[Exercise aim] Arrange the material from its start through the line containing "This screenshot has width=886, height=556.", inclusive, as a two-column CSV with the columns instruction and response. Give one row for each instruction and its answer, put each value in a single quoted field with line breaks turned into spaces, and leave out the pictures.

================

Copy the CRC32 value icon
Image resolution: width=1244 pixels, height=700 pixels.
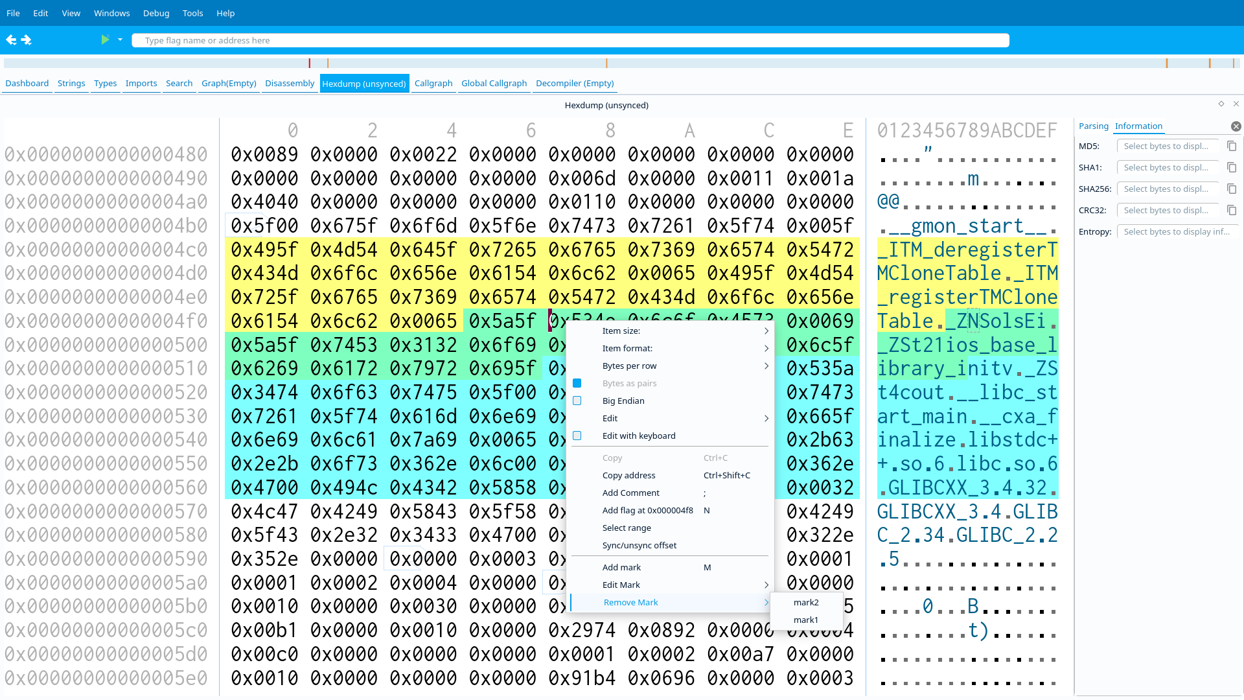[x=1232, y=211]
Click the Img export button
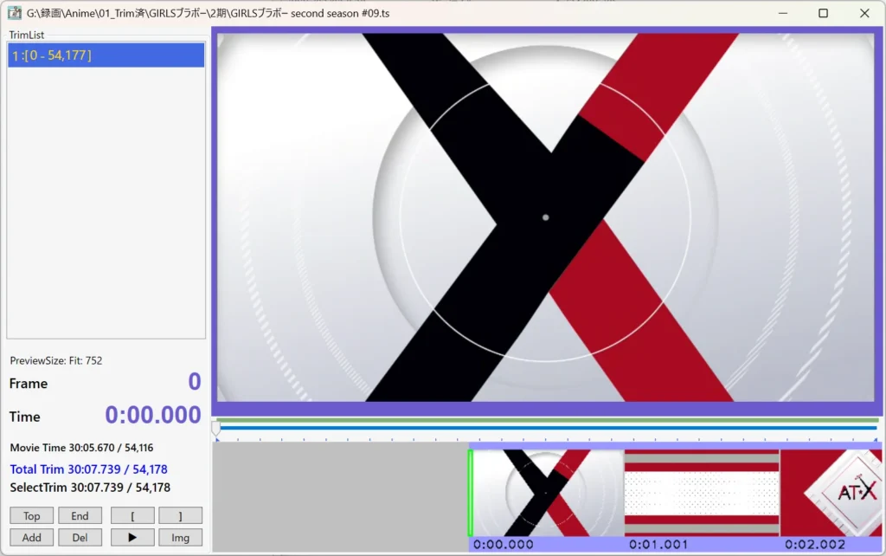This screenshot has width=886, height=556. tap(180, 538)
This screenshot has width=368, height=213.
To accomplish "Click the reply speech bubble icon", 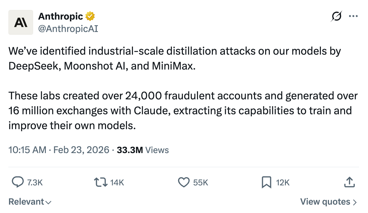I will pyautogui.click(x=18, y=182).
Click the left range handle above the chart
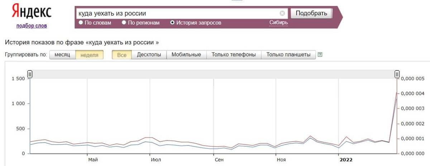430x166 pixels. coord(30,74)

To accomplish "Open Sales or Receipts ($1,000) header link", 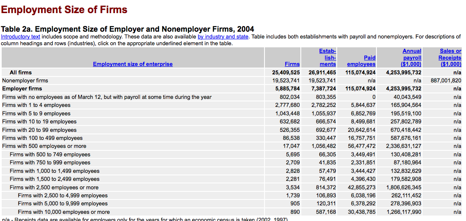I will tap(450, 57).
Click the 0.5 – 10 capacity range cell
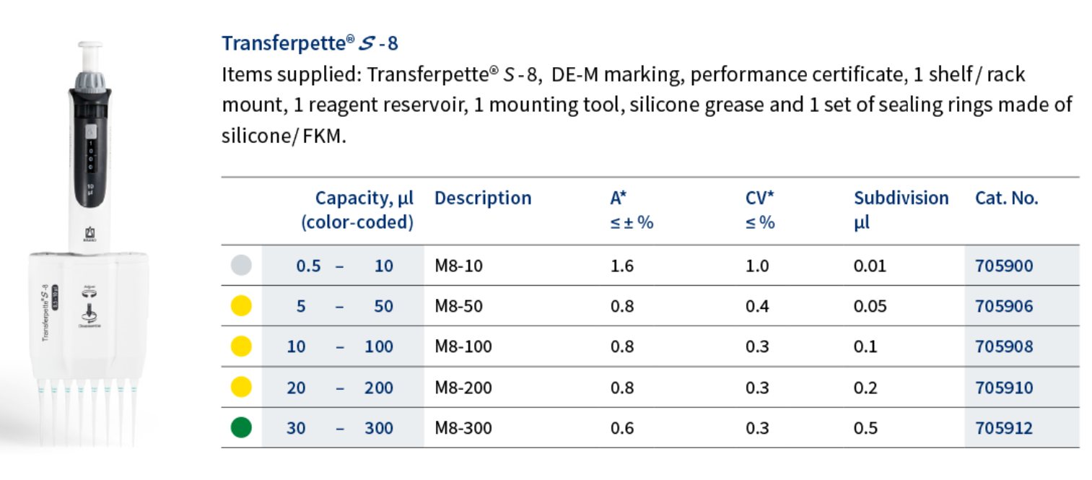The height and width of the screenshot is (480, 1092). (344, 266)
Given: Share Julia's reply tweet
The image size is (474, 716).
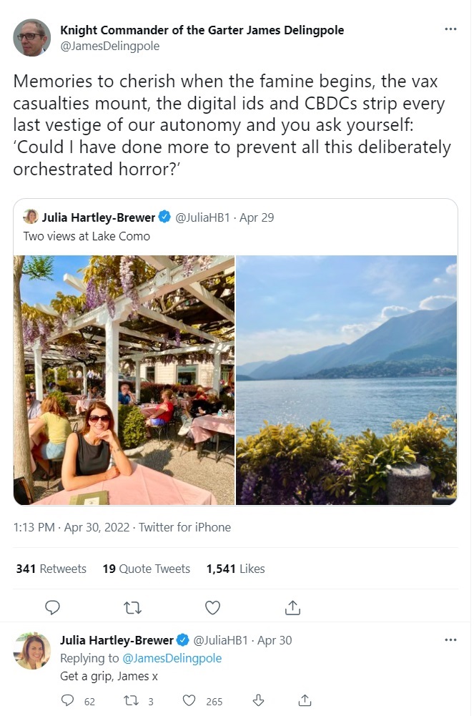Looking at the screenshot, I should 305,701.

================

[The solution]
instruction,response
"Copy the CRC32 value icon Image resolution: width=1244 pixels, height=700 pixels.","[x=1232, y=211]"
"Click the Img export button","This screenshot has width=886, height=556. tap(180, 538)"